本発明の粘接着性組成物は、粘着力及び保持力等の粘接着特性において優れたバランス性能を有する。これらの特徴を生かして各種粘着テープ・ラベル類、感圧性薄板、感圧性シート、表面保護シート・フィルム、各種軽量プラスチック成型品固定用裏糊、カーペット固定用裏糊、タイル固定用裏糊、接着剤などに利用でき、特に粘着性テープ用、粘着性シート・フィルム用、粘着性ラベル用、表面保護シート・フィルム用、接着剤用として有用である。
【００４１】
以下、実施例により本発明を具体的に説明するが、本発明はこれらの例によって何ら限定されるものではない。

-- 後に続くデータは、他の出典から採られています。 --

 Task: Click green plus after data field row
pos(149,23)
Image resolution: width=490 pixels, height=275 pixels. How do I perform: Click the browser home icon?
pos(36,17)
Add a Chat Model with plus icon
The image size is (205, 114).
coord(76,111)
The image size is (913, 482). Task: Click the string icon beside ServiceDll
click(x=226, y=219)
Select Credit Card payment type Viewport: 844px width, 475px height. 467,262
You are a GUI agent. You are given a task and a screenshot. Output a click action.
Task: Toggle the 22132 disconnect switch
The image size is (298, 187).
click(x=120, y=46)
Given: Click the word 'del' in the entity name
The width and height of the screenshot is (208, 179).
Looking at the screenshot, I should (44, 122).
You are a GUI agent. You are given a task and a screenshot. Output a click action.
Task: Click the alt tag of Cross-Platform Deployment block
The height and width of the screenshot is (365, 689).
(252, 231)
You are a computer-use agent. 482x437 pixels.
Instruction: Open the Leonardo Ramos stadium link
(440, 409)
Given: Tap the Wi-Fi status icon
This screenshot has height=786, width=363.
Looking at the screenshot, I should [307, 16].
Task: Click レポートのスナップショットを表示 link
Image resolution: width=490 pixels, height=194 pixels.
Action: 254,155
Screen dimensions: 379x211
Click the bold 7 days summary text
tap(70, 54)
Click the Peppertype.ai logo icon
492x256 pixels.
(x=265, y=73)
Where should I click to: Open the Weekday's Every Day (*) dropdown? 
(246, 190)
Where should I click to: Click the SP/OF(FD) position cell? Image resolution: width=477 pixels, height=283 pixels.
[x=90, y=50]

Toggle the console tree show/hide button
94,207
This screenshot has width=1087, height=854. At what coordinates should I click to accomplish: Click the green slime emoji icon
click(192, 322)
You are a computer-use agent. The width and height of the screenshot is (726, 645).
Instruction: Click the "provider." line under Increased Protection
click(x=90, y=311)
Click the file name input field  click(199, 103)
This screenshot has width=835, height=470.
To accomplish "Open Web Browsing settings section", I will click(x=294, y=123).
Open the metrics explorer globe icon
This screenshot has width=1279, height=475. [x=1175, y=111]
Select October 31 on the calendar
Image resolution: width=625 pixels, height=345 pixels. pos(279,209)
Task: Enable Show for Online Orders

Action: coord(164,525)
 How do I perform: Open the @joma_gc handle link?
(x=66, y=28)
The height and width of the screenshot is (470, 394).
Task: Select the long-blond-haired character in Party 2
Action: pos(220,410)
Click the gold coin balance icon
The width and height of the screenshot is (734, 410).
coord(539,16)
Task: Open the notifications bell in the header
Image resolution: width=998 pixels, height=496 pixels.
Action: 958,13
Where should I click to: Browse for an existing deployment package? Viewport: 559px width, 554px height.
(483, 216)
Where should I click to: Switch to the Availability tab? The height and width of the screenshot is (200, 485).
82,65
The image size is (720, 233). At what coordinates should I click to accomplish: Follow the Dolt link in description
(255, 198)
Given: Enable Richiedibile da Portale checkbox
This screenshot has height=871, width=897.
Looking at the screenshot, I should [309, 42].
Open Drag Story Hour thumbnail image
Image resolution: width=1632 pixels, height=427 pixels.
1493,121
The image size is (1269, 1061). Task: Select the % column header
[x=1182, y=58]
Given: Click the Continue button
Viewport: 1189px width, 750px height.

尚、以下の実施例において、変性重合体及びその水添物等（以後重合体等と呼ぶ）の特性の測定等は、次のようにして行った。
Ａ．重合体等及びその水添物の特性
（１）スチレン含有量
紫外線分光光度計（日立ＵＶ２００）を用いて、２６２ｎｍの吸収強度より算出した。
（２）ポリスチレンブロック含量
水添前の重合体を用い、I．M．Kolthoff，etal．，Ｊ．Polym．Sci．１，４２９（１９４６）に記載の方法で測定した。
（３）ビニル結合量及び水添率
核磁気共鳴装置（ＢＲＵＫＥＲ社製、ＤＰＸ−４００）を用いて測定した。
【００４２】
（４）分子量および分子量分布
ＧＰＣ（装置：島津製作所社製ＬＣ１０、カラム：島津製作所社製Ｓｈｉｍｐａｃ ＧＰＣ８０５＋ＧＰＣ８０４＋ＧＰＣ８０４＋ＧＰＣ８０３）で測定した。溶媒にはテトラヒドロフランを用い、測定条件は、温度３５℃で行った。分子量は、クロマトグラムのピークの分子量を、市販の標準ポリスチレンの測定から求めた検量線（標準ポリスチレンのピーク分子量を使用して作成）を使用して求めた重量平均分子量である。また分子量分布は、得られた重量平均分子量と数平均分子量の比である。
【００４３】
（５）未変性ブロック共重合体の割合
シリカ系ゲルを充填剤としたＧＰＣカラムに変性した成分が吸着する特性を応用し、変性重合体と低分子量内部標準ポリスチレンを含む試料溶液について、上記（４）で測定したクロマトグラム中の標準ポリスチレンに対する変性重合体の割合と、シリカ系カラムＧＰＣ〔装置はデュポン社製：Ｚｏｒｂａｘ〕で測定したクロマトグラム中の標準ポリスチレンに対する変性重合体の割合を比較し、それらの差分よりシリカカラムへの吸着量を測定した。未変性重合体の割合は、シリカカラムへ吸着しなかったものの割合である。
【００４４】
（６）末端メチル炭素原子の個数（ＧＰＣ／ＦＴＩＲ）
ＧＰＣ〔装置は、ウォーターズ社製〕で測定し、検出器としてＦＴ−ＩＲ〔装置は、パーキンエルマー社製〕を用いた。測定条件は、下記のとおりである。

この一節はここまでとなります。